The retail real estate sector is constantly evolving, shaped by local economic pressures, shifting consumer preferences and fast-paced technological advancements. “Toward that end, the 2025 retail real estate environment remains both resilient and fragile,” according to the report.
Datex based this research on its Datex Tenant Track, which analyzes tens of thousands of shopping centers and retailers across the U.S., in the context of six years of historical data.
Winners and losers
James Bohnaker, senior economist at Cushman & Wakefield, told Commercial Property Executive he finds the report consistent with what his company is seeing in the data, for example, with retailers facing a challenging consumer environment alongside rising occupancy and labor costs.
“Policy uncertainty and fragile consumer confidence are topics that every retailer is weighing, creating less conviction in real estate decision making, leading to longer transaction timelines and more careful planning,” he explained. “We are seeing more store closures and bankruptcy announcements as a result of these challenges.”
Bohnaker added that tenant demand at the macro level remains fairly resilient, and coupled with the fact that high-quality retail space is in short supply, this is keeping occupancy levels high and pushing rents higher.
With respect to both tenant leasing demand and rents, the Datex report aligns with what he has been seeing, Garrick Brown told CPE. Brown is the head of research for Gallelli Real Estate and the publisher of The Brown Book, which tracks the plans and real estate decision-makers of more than 13,000 retail space–using tenants in North America.

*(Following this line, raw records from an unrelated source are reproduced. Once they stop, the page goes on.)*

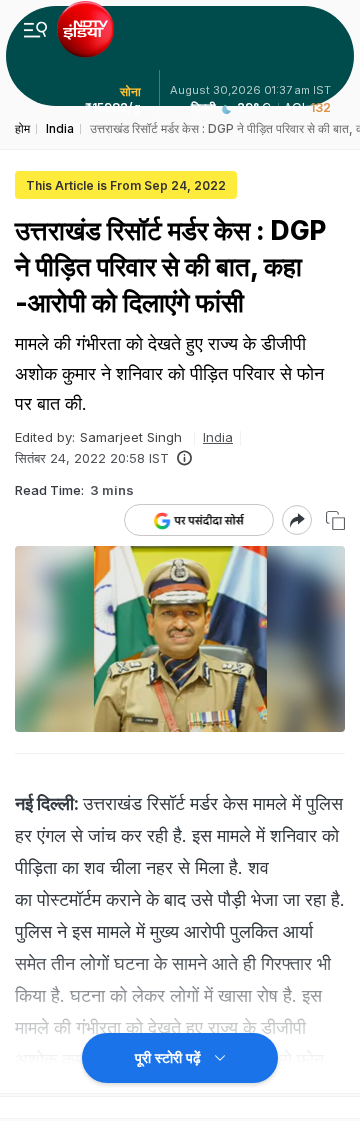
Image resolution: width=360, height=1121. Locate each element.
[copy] (335, 520)
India (218, 437)
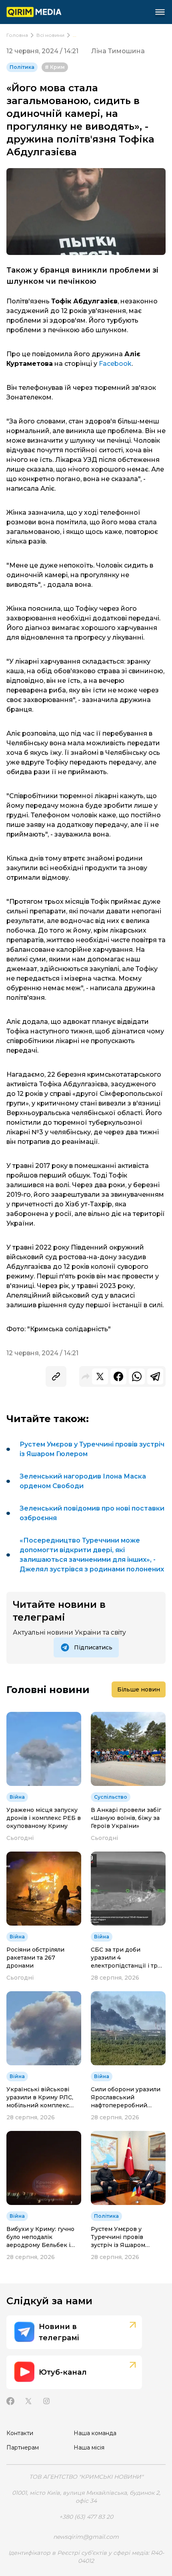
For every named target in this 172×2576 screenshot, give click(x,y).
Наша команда (95, 2433)
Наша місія (89, 2447)
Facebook (115, 363)
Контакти (19, 2433)
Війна (17, 1797)
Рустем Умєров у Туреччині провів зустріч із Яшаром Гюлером (92, 1449)
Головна (17, 35)
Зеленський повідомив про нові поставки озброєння (92, 1513)
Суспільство (110, 1797)
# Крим (55, 67)
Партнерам (22, 2447)
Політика (22, 67)
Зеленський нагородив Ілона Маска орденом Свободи (83, 1481)
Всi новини (50, 35)
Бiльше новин (138, 1689)
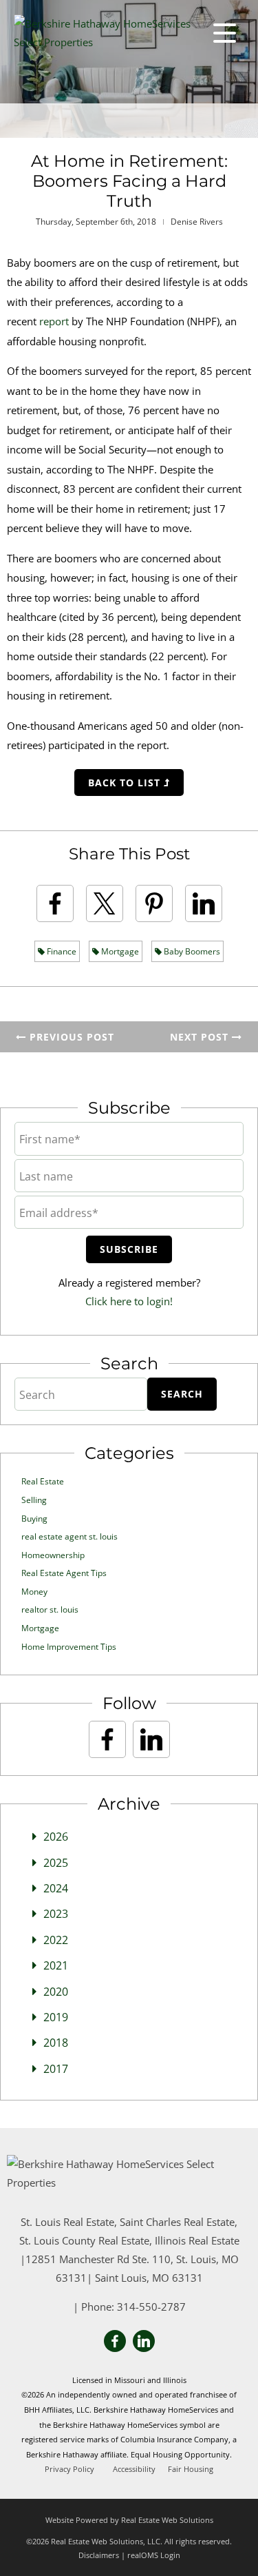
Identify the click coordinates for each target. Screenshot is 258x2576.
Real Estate (42, 1481)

“While there has been a marked uptick in retail bankruptcies and closures from some select retail categories (drug stores, furniture/furnishings, craft and seasonal stores leading the way), we continue to track outsized growth from grocery (driven largely by ethnic, organic and small format concepts), beauty (everything from cosmetics to salons to Medispas), [and] gyms/health clubs,” he said.
Other strong growth categories have been medical/dental, cannabis, veterinarian and car wash concepts.

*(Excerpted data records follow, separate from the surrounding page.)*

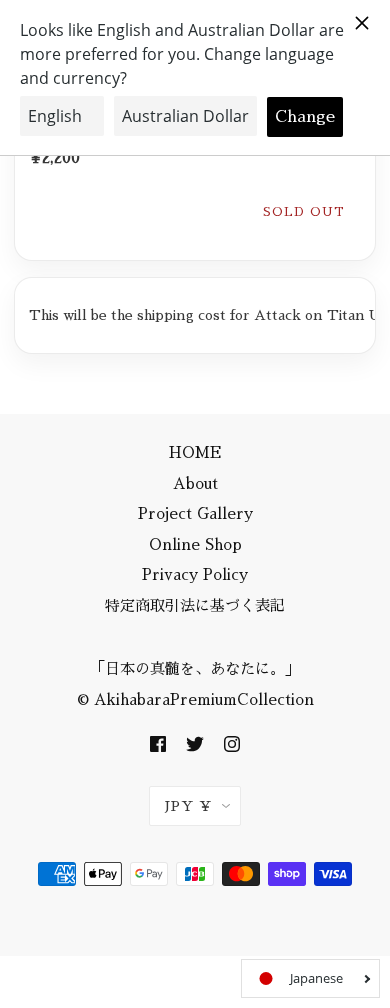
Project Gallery (195, 514)
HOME (195, 453)
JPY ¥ (188, 806)
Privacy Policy (195, 575)
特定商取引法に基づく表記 (195, 605)
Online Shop (195, 544)
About (195, 483)
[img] (158, 742)
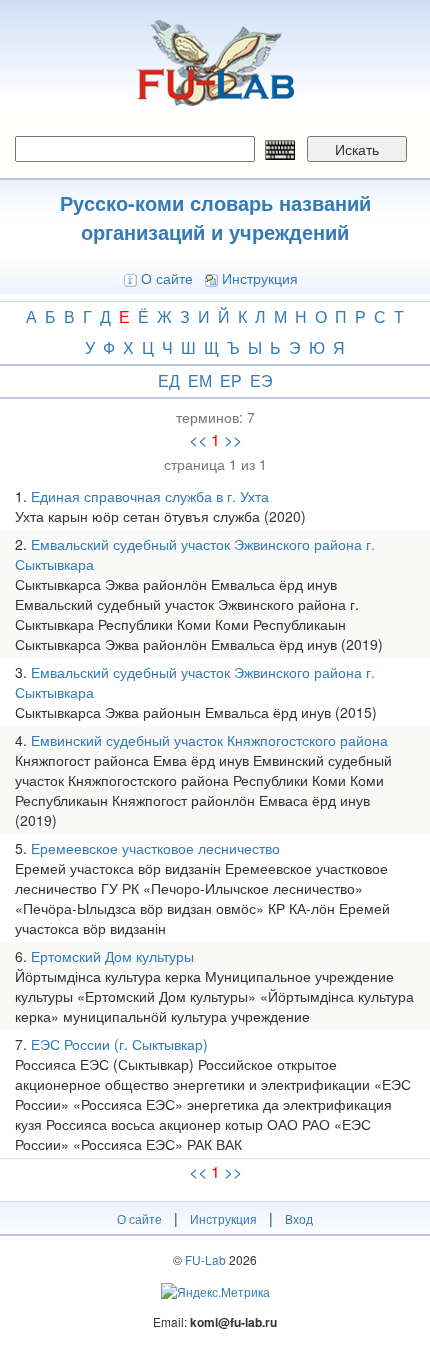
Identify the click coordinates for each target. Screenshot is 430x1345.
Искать (357, 149)
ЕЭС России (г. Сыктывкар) (119, 1044)
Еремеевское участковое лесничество (155, 848)
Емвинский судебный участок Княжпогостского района (209, 740)
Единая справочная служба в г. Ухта (150, 496)
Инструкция (260, 278)
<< (198, 440)
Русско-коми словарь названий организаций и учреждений (215, 217)
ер (231, 380)
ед (169, 380)
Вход (299, 1218)
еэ (261, 380)
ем (200, 380)
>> (233, 440)
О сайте (167, 278)
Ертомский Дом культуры (112, 956)
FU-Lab (205, 1259)
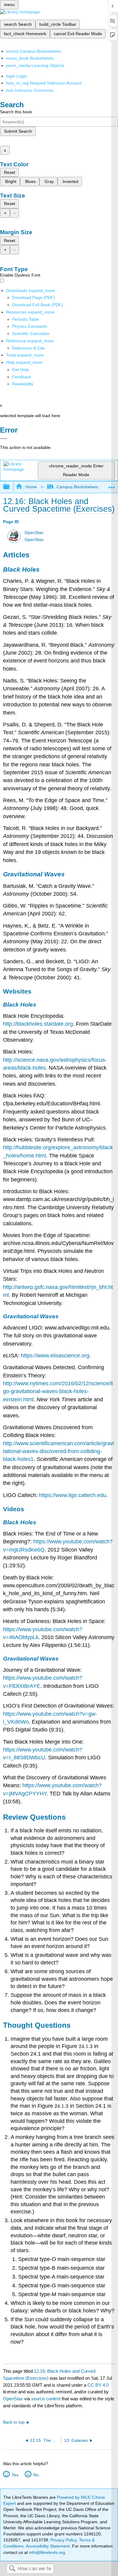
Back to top (14, 2422)
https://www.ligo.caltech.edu (72, 1495)
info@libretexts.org (46, 2552)
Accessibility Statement (48, 2546)
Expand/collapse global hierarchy (10, 487)
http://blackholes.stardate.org (38, 1024)
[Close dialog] (4, 438)
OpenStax (34, 532)
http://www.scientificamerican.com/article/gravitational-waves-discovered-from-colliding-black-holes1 (58, 1451)
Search (12, 2569)
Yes (14, 2474)
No (35, 2474)
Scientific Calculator (31, 333)
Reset (9, 172)
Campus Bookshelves (77, 486)
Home (31, 486)
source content (46, 2398)
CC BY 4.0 (98, 2385)
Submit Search (18, 131)
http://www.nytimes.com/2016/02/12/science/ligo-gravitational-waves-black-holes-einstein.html (58, 1391)
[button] (21, 376)
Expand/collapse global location (111, 485)
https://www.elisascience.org (55, 1356)
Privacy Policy (64, 2540)
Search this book (16, 111)
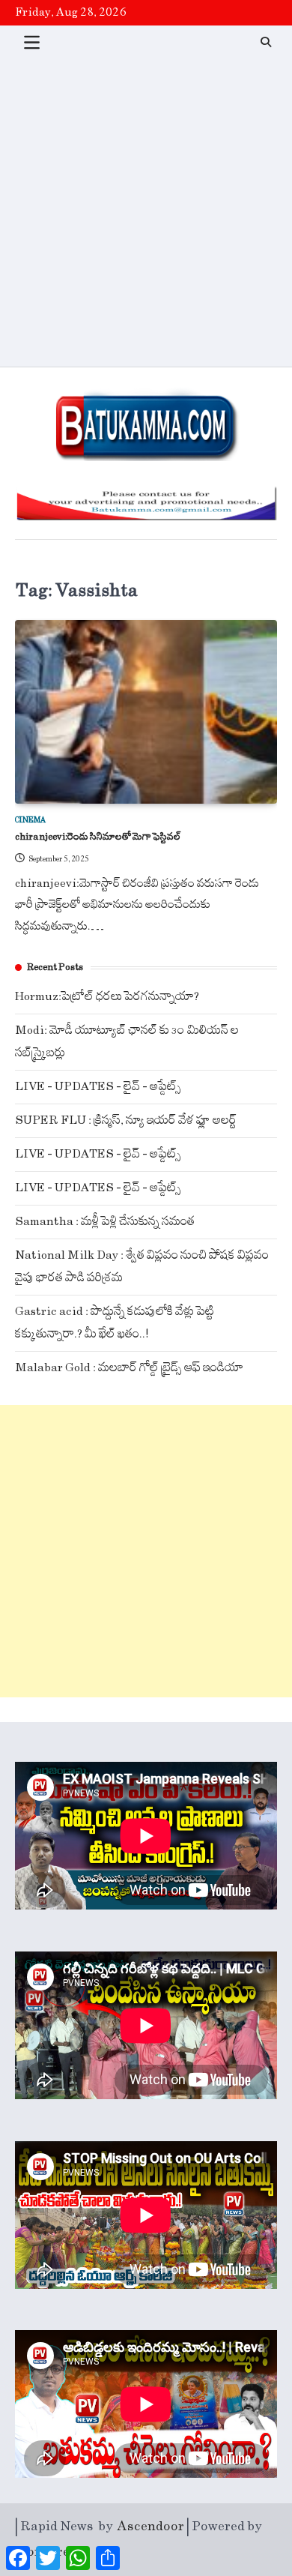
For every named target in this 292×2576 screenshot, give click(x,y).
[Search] (266, 42)
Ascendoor (151, 2527)
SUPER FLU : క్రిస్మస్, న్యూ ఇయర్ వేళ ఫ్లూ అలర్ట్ (126, 1120)
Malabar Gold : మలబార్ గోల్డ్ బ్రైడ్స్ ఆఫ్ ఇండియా (129, 1368)
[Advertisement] (146, 213)
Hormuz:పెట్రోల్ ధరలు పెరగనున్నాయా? (107, 997)
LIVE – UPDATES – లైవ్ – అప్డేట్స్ (98, 1087)
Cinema (30, 820)
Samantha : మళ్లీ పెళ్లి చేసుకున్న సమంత (105, 1222)
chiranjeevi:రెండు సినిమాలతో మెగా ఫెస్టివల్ (98, 837)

“In other words, the future of retail real estate is not necessarily about traditional retailers,” Brown remarked. He continued, “heading into 2025, we see retail at a crossroads.”

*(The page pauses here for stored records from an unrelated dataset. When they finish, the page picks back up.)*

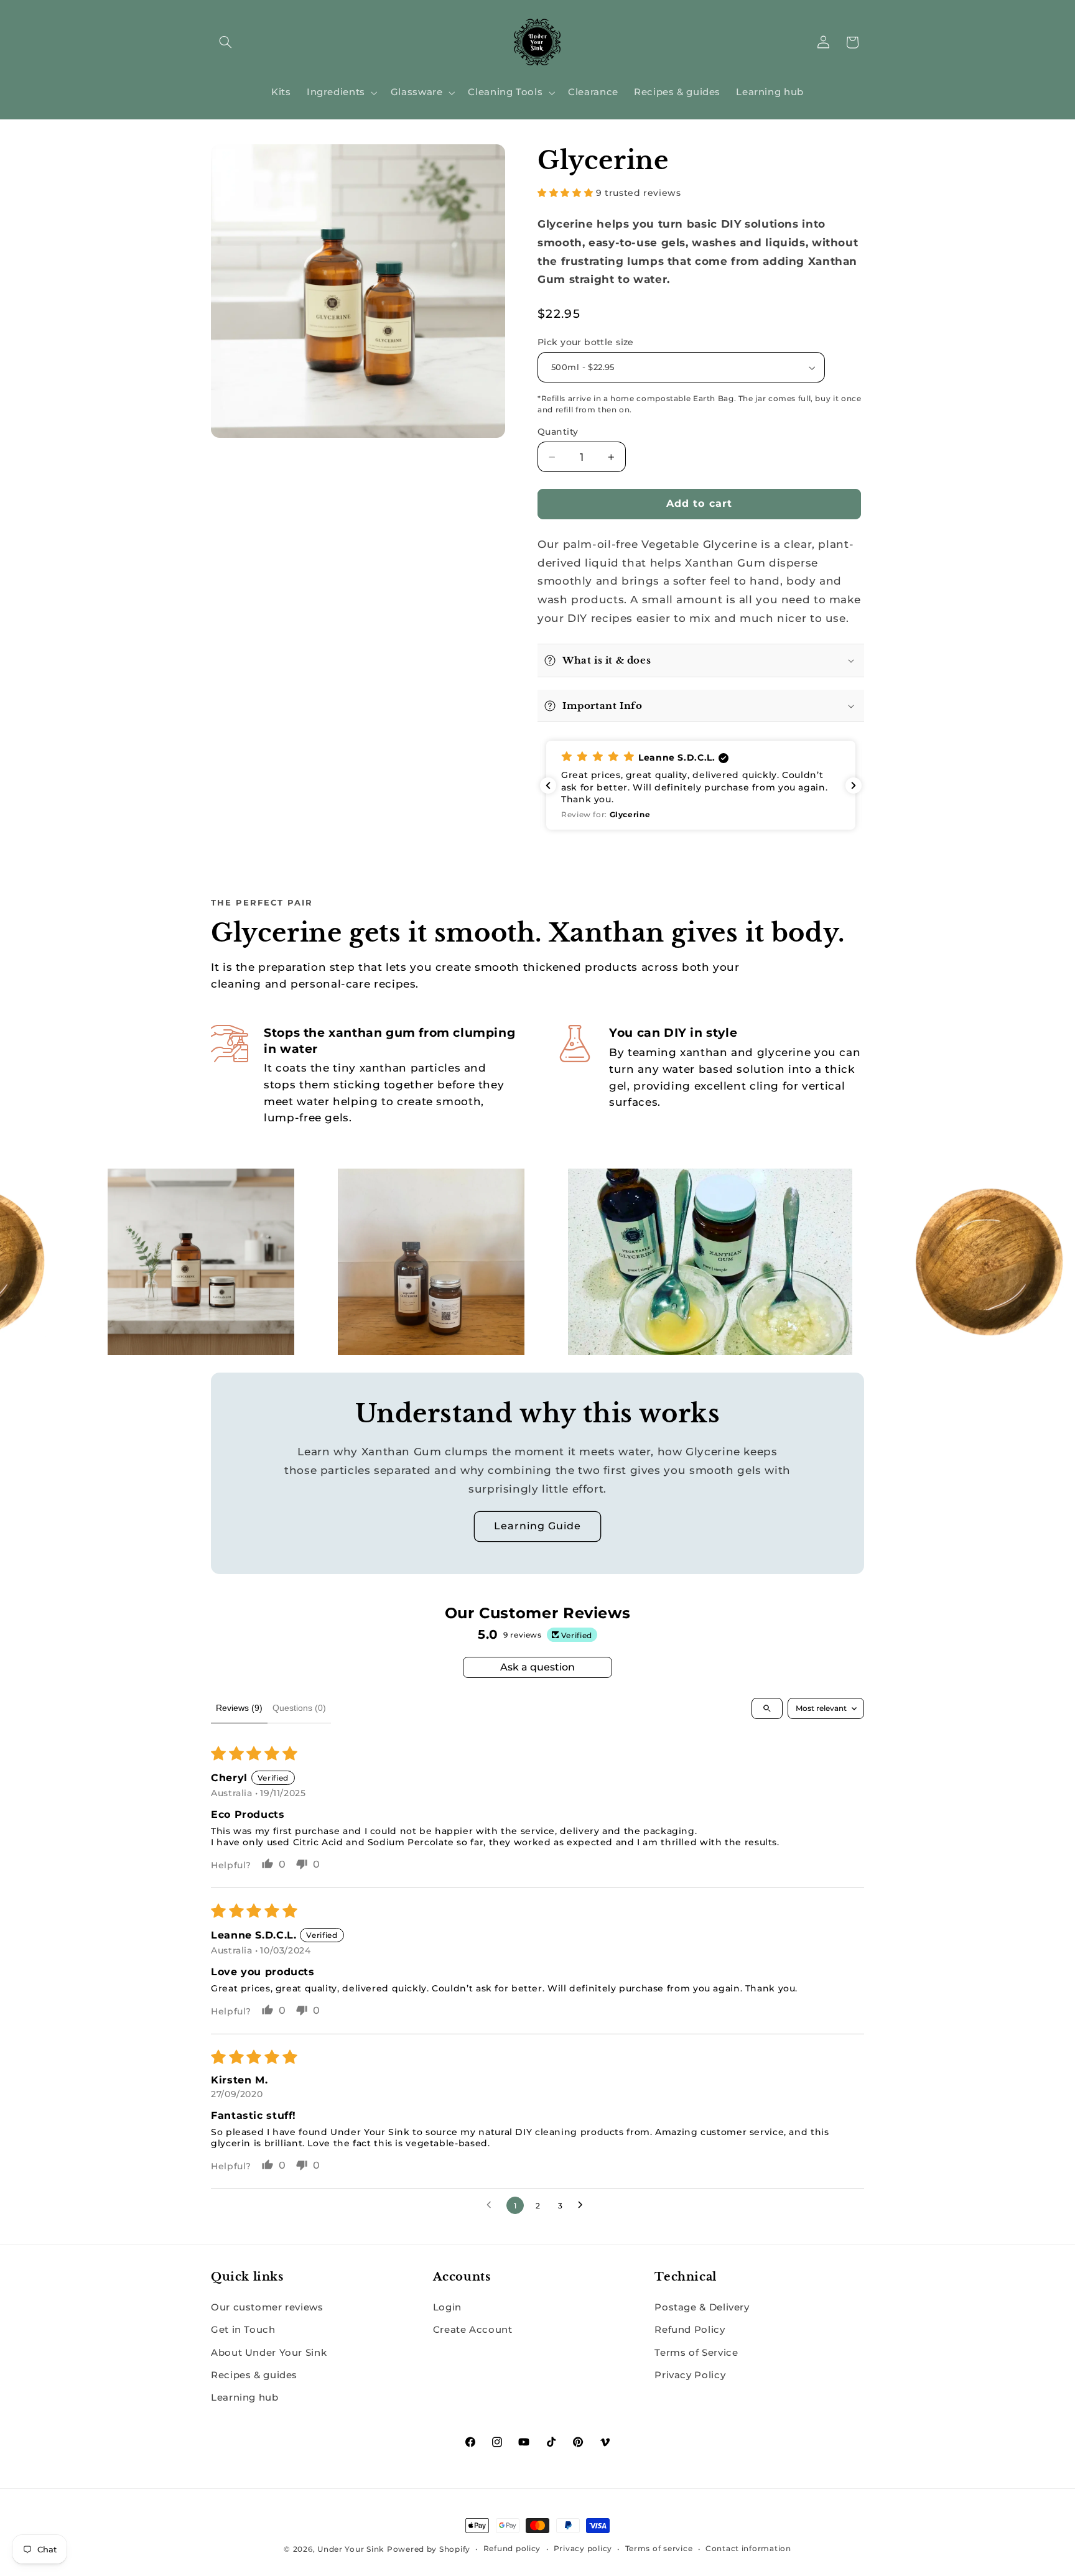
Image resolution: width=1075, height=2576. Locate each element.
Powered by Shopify (428, 2549)
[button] (225, 42)
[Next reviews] (853, 785)
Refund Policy (689, 2329)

Although the economy that the new administration inherited was strong by most measures, the ongoing return of inflation—as well as tariffs and deportations (especially at the scale Trump promised on the campaign trail)—“threaten to send inflation out of control, with retailers bearing the brunt of the impact,” Brown warned. “If the latter is the case, 2025 will likely see greater levels of retail store closures than recorded last year and strong headwinds for even retail’s strongest growth categories.”